For that the steps will be:
- Create a new Materialized View (Pipe and Data Source) to add the new column.
- Backfill
- Connect endpoints to the new Data Source
- Delete old Pipe and Data Source
analytics_sessions_mv1.datasource
:
SCHEMA >
`date` Date,
`session_id` String,
+ `version` SimpleAggregateFunction(any, String),
`device` SimpleAggregateFunction(any, String),
`browser` SimpleAggregateFunction(any, String),
`location` SimpleAggregateFunction(any, String),
`first_hit` SimpleAggregateFunction(min, DateTime),
`latest_hit` SimpleAggregateFunction(max, DateTime),
`hits` AggregateFunction(count)
ENGINE "AggregatingMergeTree"
ENGINE_PARTITION_KEY "toYYYYMM(date)"
ENGINE_SORTING_KEY "date, session_id"
analytics_sessions1.pipe
SELECT
toDate(timestamp) AS date,
session_id,
+ anySimpleState(version) AS version,
anySimpleState(device) AS device,
anySimpleState(browser) AS browser,
anySimpleState(location) AS location,
minSimpleState(timestamp) AS first_hit,
maxSimpleState(timestamp) AS latest_hit,
countState() AS hits
FROM analytics_hits
WHERE timestamp > '2024-05-27 11:00:00'
GROUP BY
date,
session_id
Note we are filtering by a date in the future to be able to perform a backfill operation.
Additionally we create a Pipe only for backfilling purposes, see analytics_sessions1_backfill.pipe
in the PR
While this can be automated using a custom deployment that runs the backfill operation we recommend it to just do it manually. So once the previous PR has been merged and the backfill DateTime (in this case '2024-05-27 11:00:00') has passed, you can run this command on your main Workspace:
tb pipe populate analytics_sessions1_backfill --node analytics_sessions_1_1_backfill --wait
Additionally you can run some query with tb sql
over both Data Sources to check for data quality.
Once you've validated data quality on both Data Sources, you can make the Pipe endpoints to use the new analytics_sessions_1
Data Source.
Once the changes are in the main Workspace and running in production you can get rid of old resources by just using git rm
, create a git branch and merge it.

Apply what you read
1. Which engine does the new Data Source in the migration guide use?
2. Reproduce the migration guide's text word for word, covering everything from "Additionally we create" down to "and merge it.".

Dataset content
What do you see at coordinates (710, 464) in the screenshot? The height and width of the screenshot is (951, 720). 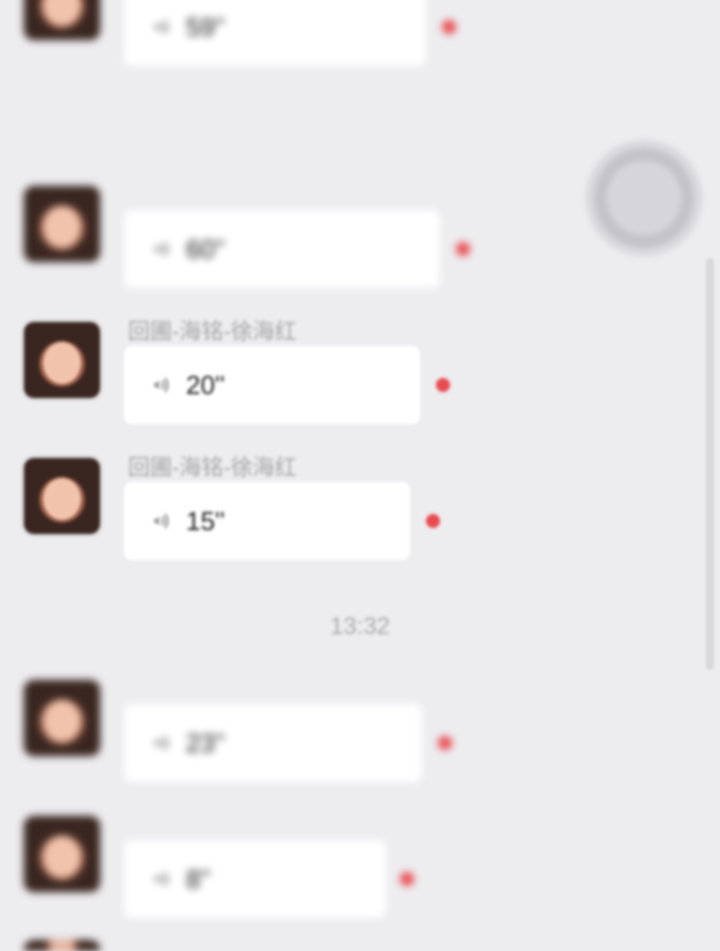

Outputs in order
1. AggregatingMergeTree

2.
Additionally we create a Pipe only for backfilling purposes, see analytics_sessions1_backfill.pipe
in the PR
While this can be automated using a custom deployment that runs the backfill operation we recommend it to just do it manually. So once the previous PR has been merged and the backfill DateTime (in this case '2024-05-27 11:00:00') has passed, you can run this command on your main Workspace:
tb pipe populate analytics_sessions1_backfill --node analytics_sessions_1_1_backfill --wait
Additionally you can run some query with tb sql
over both Data Sources to check for data quality.
Once you've validated data quality on both Data Sources, you can make the Pipe endpoints to use the new analytics_sessions_1
Data Source.
Once the changes are in the main Workspace and running in production you can get rid of old resources by just using git rm
, create a git branch and merge it.